--- Data extract ---
[Start of section]
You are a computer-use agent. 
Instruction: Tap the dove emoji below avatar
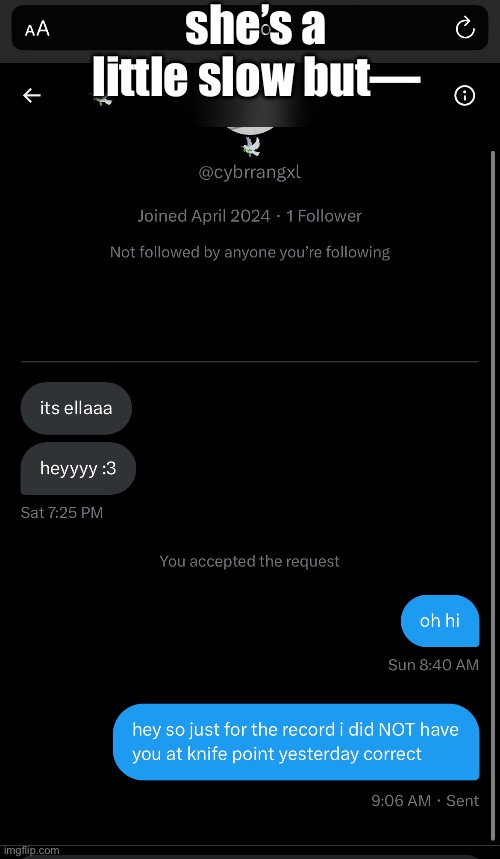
[End of section]
[Start of section]
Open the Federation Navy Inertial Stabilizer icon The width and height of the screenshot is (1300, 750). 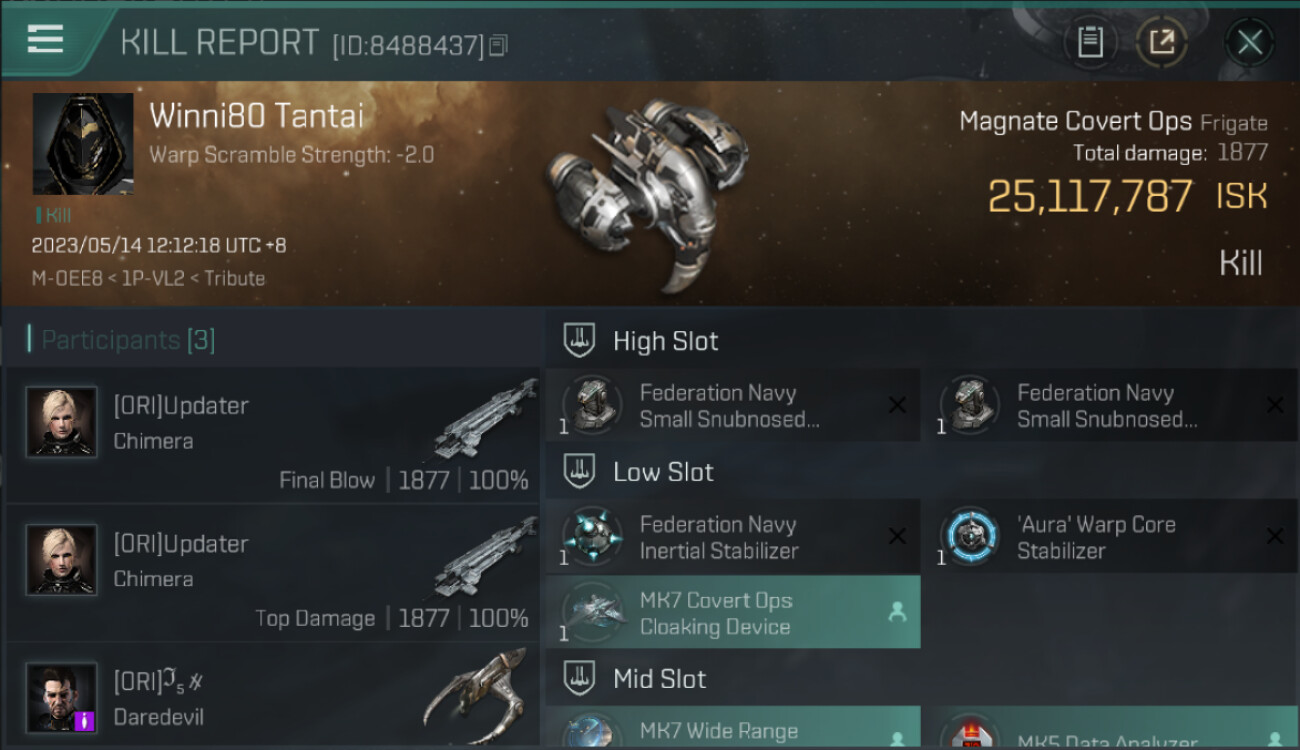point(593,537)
[End of section]
[Start of section]
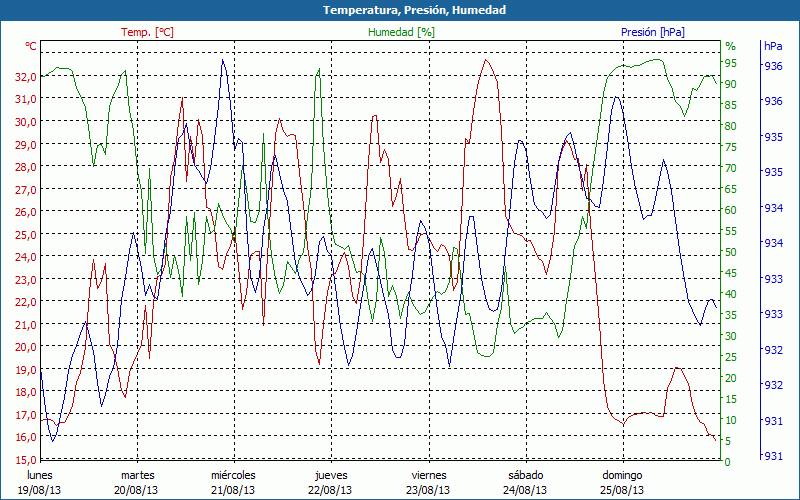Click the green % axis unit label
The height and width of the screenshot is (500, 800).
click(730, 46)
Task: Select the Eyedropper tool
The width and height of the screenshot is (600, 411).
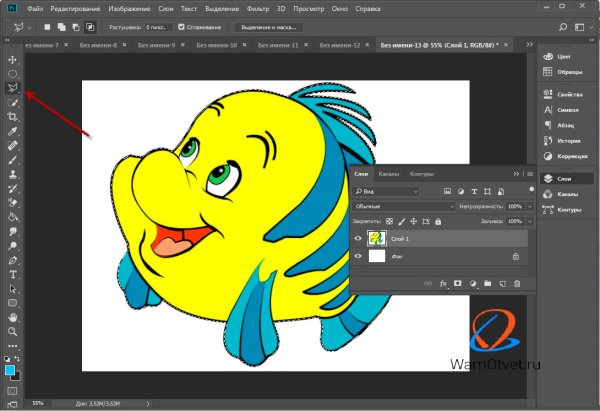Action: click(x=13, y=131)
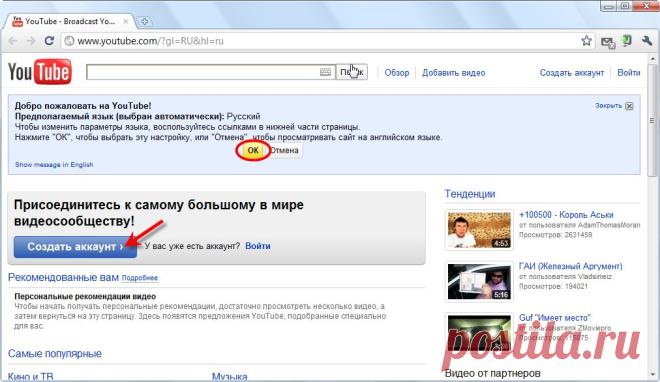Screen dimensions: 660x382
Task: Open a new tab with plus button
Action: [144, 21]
[End of section]
--- Your assignment ---
Above are the entries. Copy exactly the part that opens with the line containing "You are a computer-use agent." and closes with the line containing "Instruction: Tap the dove emoji below avatar", and no more.

--- Task result ---
You are a computer-use agent. 
Instruction: Tap the dove emoji below avatar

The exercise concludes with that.